### Work instructions
Each line of the data below that holds the word "height" is to be reported in full.

Data excerpts:
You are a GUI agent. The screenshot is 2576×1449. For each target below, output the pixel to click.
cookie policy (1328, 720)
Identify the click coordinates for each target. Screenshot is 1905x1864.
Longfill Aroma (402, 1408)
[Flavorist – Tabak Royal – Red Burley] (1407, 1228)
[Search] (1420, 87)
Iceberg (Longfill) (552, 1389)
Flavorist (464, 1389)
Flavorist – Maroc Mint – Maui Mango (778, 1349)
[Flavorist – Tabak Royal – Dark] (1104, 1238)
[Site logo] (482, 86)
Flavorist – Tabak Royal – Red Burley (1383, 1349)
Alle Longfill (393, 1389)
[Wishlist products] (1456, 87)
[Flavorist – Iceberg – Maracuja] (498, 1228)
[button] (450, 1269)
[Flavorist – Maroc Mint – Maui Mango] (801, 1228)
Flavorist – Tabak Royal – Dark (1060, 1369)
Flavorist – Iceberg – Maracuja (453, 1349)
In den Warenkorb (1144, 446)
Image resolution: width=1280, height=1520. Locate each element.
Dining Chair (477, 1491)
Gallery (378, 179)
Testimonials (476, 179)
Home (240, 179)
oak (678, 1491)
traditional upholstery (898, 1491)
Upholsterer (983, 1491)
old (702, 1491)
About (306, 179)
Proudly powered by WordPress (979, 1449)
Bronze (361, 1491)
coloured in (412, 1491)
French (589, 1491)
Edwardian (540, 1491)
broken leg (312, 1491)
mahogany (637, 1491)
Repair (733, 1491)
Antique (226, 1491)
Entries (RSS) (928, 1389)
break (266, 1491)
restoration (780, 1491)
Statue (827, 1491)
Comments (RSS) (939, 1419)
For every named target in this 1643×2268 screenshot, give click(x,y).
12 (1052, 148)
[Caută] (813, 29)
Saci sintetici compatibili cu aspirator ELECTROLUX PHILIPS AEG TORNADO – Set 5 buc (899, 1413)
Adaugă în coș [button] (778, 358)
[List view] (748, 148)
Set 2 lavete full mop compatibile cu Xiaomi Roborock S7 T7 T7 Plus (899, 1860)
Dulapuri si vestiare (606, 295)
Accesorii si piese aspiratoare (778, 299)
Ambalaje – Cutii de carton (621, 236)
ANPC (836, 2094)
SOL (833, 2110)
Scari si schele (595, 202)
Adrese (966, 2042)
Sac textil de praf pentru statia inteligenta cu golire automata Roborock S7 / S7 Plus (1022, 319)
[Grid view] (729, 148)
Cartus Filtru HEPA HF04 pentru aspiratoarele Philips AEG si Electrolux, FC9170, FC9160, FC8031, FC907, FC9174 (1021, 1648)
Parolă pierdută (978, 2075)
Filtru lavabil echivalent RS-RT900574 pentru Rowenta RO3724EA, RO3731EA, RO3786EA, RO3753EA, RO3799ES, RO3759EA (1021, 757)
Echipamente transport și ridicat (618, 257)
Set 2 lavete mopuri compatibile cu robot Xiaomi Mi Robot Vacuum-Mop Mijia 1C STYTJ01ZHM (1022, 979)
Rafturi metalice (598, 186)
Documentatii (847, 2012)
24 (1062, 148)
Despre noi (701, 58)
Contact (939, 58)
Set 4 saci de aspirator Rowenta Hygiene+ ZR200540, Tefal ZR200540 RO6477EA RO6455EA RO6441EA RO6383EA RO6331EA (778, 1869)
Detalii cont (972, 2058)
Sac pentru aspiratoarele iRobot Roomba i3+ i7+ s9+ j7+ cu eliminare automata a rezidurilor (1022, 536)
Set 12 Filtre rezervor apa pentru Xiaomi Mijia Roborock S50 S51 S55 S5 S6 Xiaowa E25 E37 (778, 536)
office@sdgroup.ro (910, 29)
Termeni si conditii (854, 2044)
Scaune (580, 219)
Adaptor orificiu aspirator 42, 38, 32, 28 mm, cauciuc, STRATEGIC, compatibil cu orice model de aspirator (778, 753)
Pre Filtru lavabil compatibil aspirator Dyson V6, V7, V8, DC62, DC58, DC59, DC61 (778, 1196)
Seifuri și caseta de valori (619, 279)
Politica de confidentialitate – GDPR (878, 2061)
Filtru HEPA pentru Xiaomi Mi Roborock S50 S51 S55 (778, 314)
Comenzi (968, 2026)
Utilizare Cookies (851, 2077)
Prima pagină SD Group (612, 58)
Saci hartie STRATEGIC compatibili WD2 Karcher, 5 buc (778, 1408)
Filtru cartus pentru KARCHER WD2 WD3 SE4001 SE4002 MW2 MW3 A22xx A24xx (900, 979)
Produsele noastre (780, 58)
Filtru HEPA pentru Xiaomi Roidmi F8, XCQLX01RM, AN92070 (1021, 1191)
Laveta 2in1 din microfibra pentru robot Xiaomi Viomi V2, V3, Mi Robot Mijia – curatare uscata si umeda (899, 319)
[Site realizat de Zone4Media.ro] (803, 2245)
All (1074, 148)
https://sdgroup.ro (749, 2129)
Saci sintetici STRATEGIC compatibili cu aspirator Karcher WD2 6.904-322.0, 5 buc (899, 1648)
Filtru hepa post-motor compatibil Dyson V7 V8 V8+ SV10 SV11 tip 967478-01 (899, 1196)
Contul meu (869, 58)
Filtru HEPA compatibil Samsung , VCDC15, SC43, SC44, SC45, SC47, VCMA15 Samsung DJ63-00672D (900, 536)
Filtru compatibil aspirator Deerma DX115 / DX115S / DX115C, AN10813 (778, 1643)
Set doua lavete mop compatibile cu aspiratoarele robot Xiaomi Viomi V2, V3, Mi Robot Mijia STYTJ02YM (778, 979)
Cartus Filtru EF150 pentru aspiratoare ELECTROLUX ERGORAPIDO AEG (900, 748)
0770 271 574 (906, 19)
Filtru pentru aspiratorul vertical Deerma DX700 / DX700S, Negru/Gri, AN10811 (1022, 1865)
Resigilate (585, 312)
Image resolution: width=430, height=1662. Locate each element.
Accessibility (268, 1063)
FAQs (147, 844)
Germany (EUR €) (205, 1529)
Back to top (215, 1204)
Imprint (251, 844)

### Output for this exercise
Image resolution: width=1280, height=1520. Locate each element.
Image resolution: width=430, height=1662. Locate each element.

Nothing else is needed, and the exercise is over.